Depressor effects and pharmacokinetics of single and consecutive doses of delapril in hypertensive patients with normal or impaired renal function
- PMID: 2177631
- DOI: 10.1007/BF02018270
Depressor effects and pharmacokinetics of single and consecutive doses of delapril in hypertensive patients with normal or impaired renal function
Abstract
The antihypertensive effects and pharmacokinetic properties of delapril, an angiotensin-converting enzyme (ACE) inhibitor, were investigated in hypertensive patients with normal renal function (NRF; n = 6) and in those with impaired renal function (IRF; n = 5). A 15-mg oral dose of delapril was given once on the first and last days, and twice daily on the other days. The measurement of blood pressure and sampling were done at 0, 1, 2, 4, 6, 12, and 24 hours postdose on the first and last days of treatment.
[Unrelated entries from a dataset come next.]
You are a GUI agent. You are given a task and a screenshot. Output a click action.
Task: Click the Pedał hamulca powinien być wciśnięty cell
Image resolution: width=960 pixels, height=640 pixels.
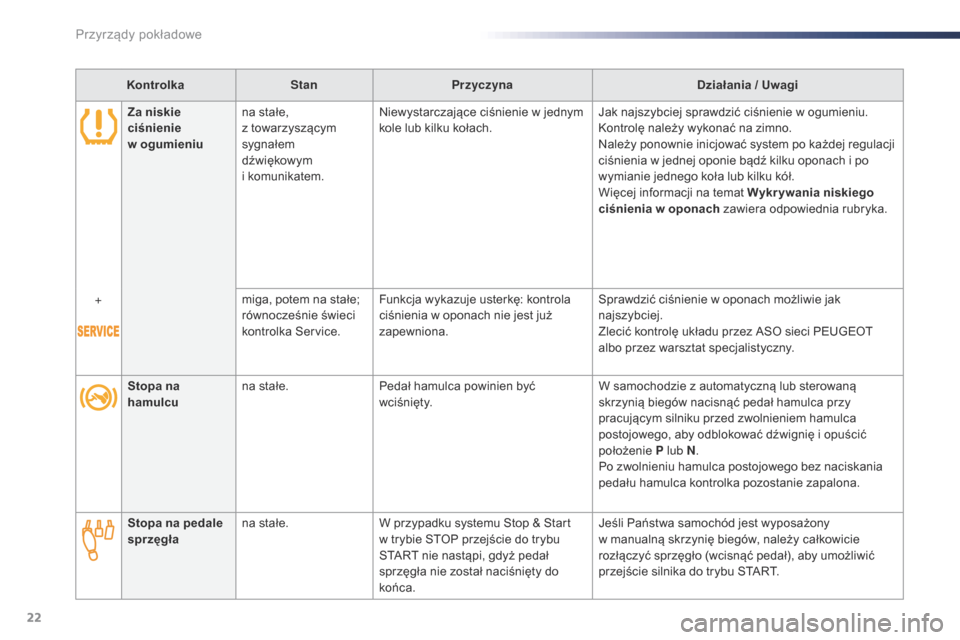pyautogui.click(x=482, y=443)
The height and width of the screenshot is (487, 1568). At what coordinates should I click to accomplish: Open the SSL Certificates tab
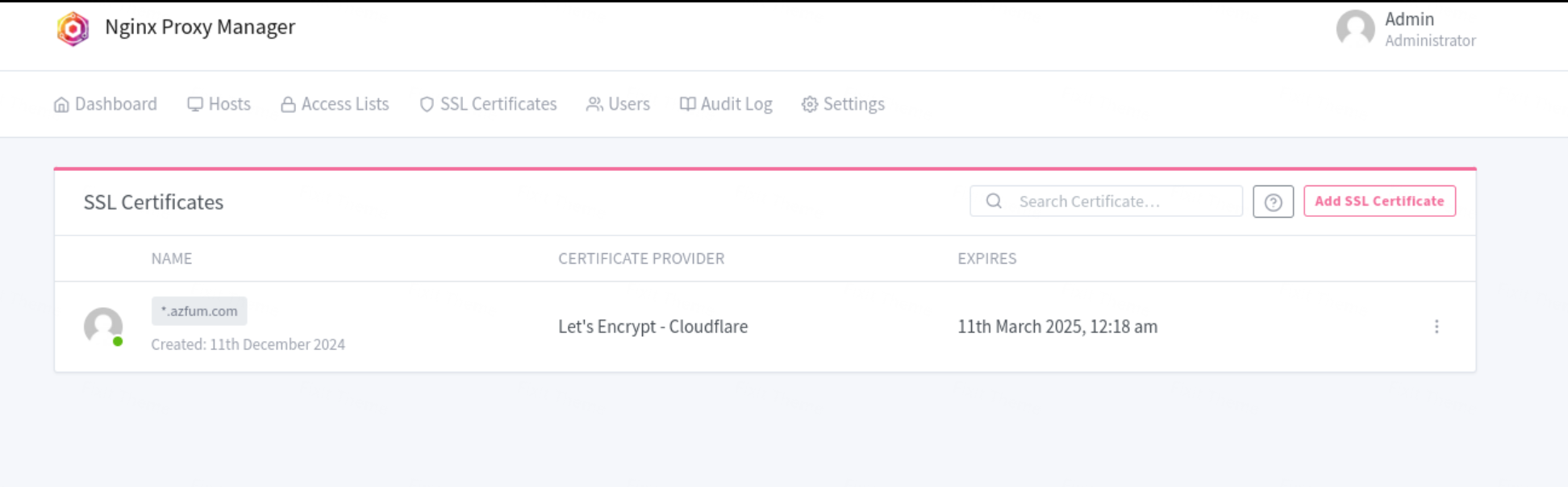488,104
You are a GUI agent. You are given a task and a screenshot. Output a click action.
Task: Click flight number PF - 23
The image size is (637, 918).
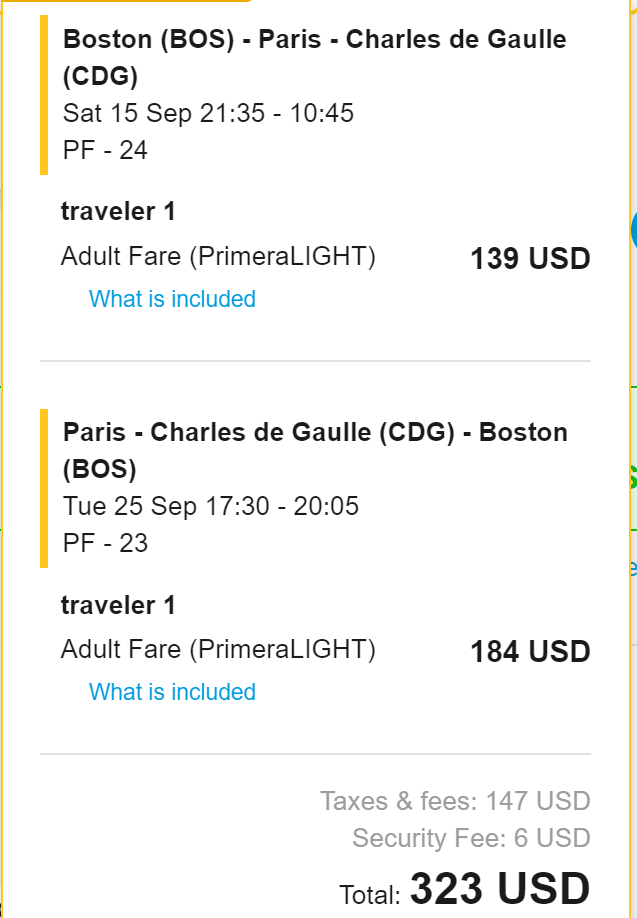coord(105,543)
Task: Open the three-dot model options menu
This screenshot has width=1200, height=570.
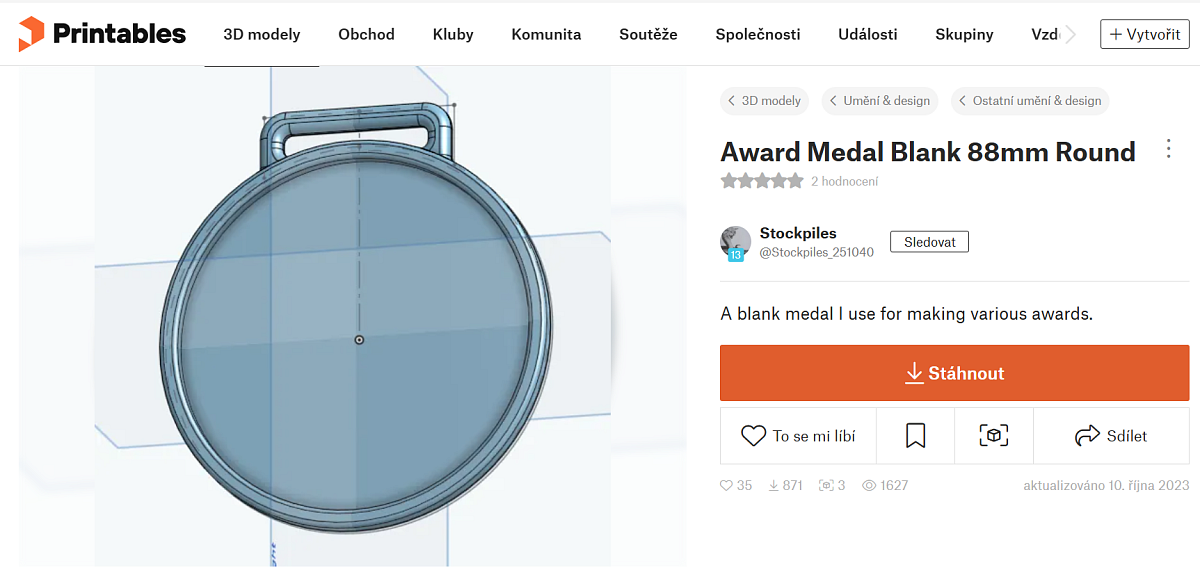Action: point(1168,150)
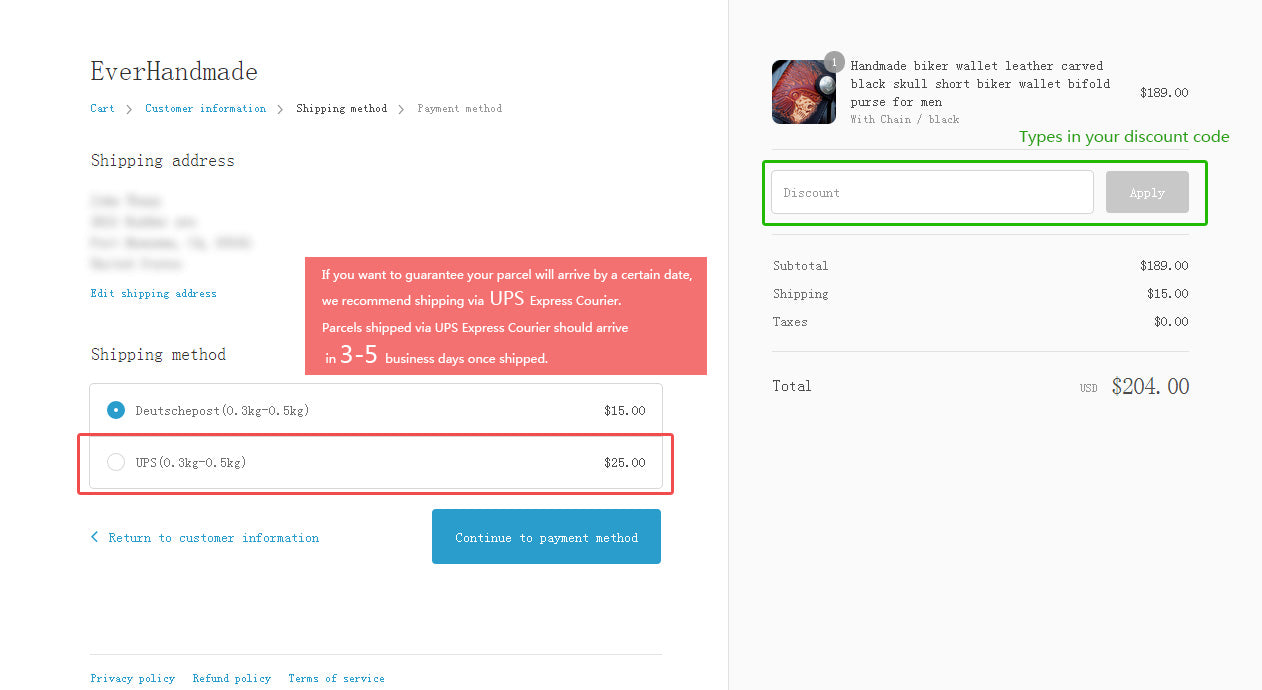Open the Refund policy link

coord(232,678)

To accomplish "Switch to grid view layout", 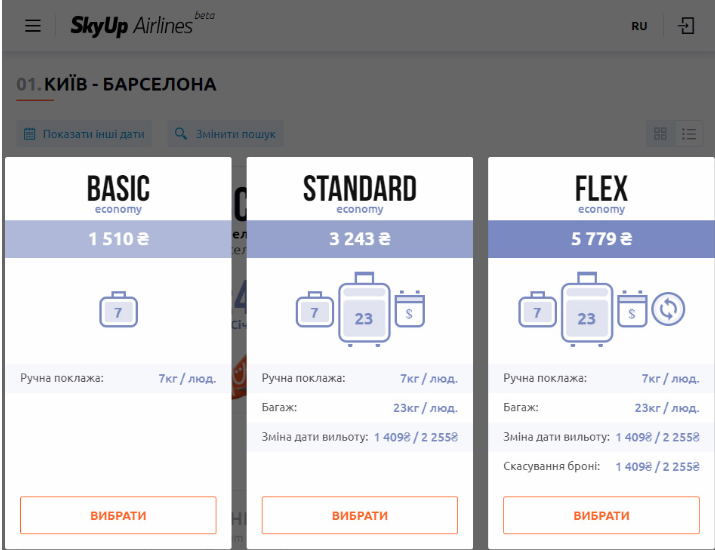I will 660,133.
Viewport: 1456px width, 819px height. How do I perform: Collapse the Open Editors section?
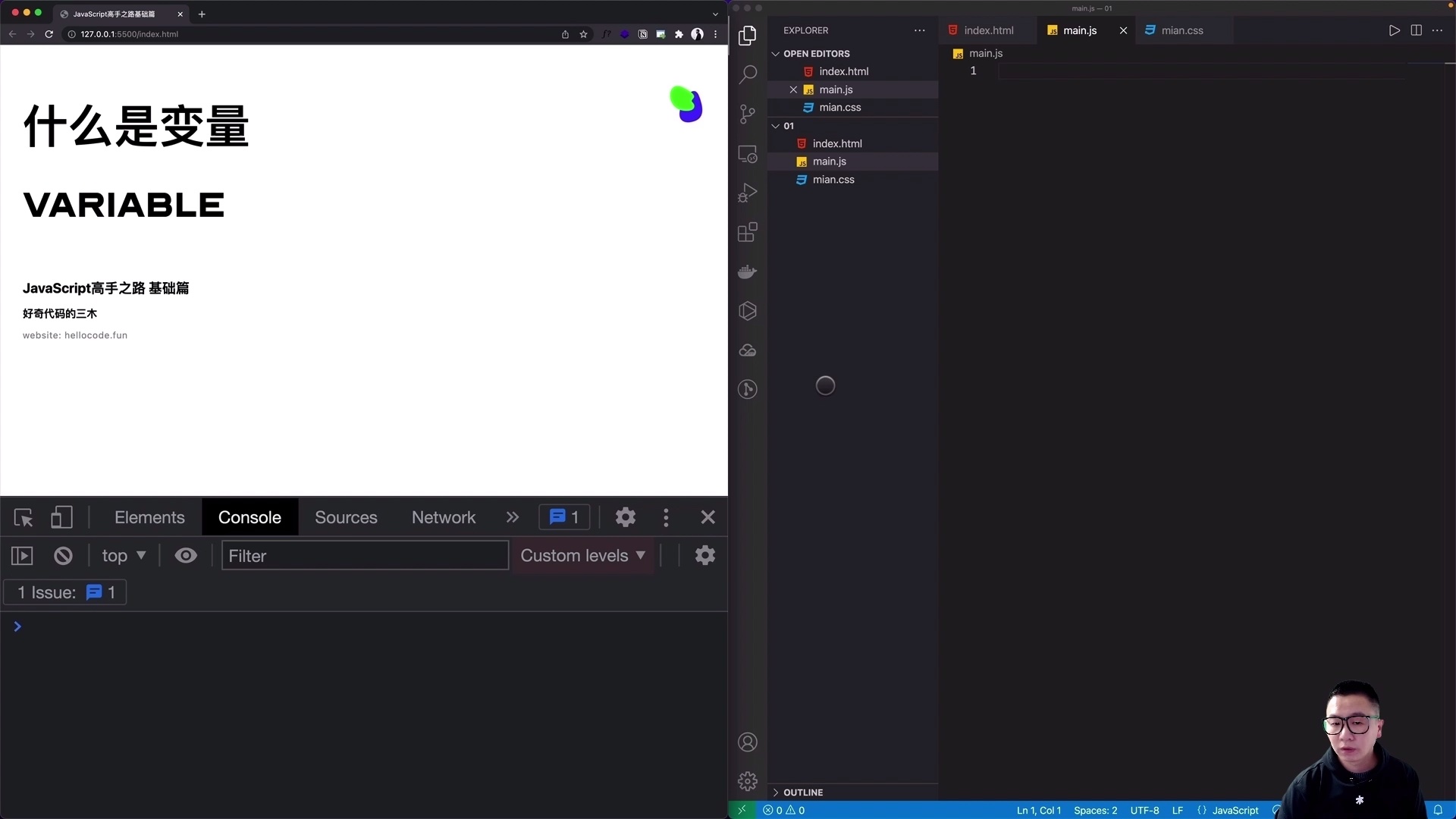[775, 53]
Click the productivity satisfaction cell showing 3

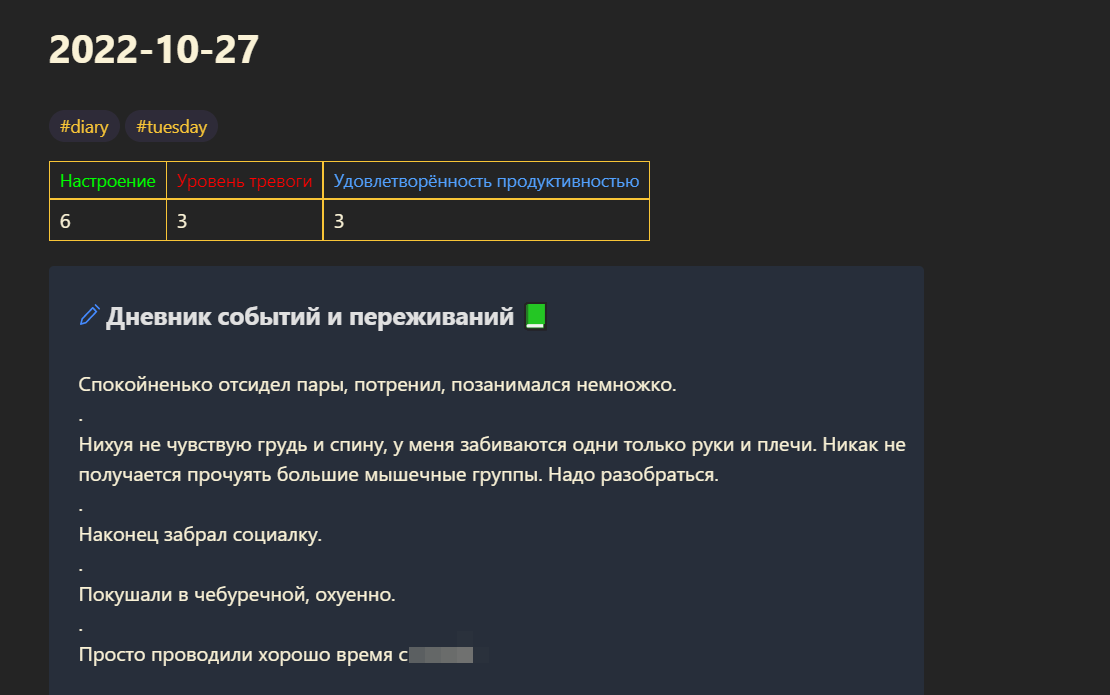(486, 221)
Plasma and urinary concentrations of delapril and its metabolites were measured by HPLC. ACE activity was suppressed from 1 hour after the first dose to 24 hours after the last dose of delapril in both the NRF and IRF groups. During the consecutive dosing, significant BP falls were observed from 1 hour postdose of delapril to 24 hours in the NRF group and to 6 hours in the IRF group. Peak plasma concentrations of 5-hydroxydelapril diacid and areas under the plasma concentration-time curve (AUC) of both delapril diacid and 5-hydroxydelapril diacid in the IRF group were significantly higher (p less than 0.001 or 0.05) than in the NRF group. No significant increase of pharmacokinetic parameters in repeated dosing was observed in both the NRF and IRF groups. Significant positive correlations (p less than 0.001) were found between the inverse of creatinine clearance and the AUCs of the active diacid metabolites in single and consecutive doses.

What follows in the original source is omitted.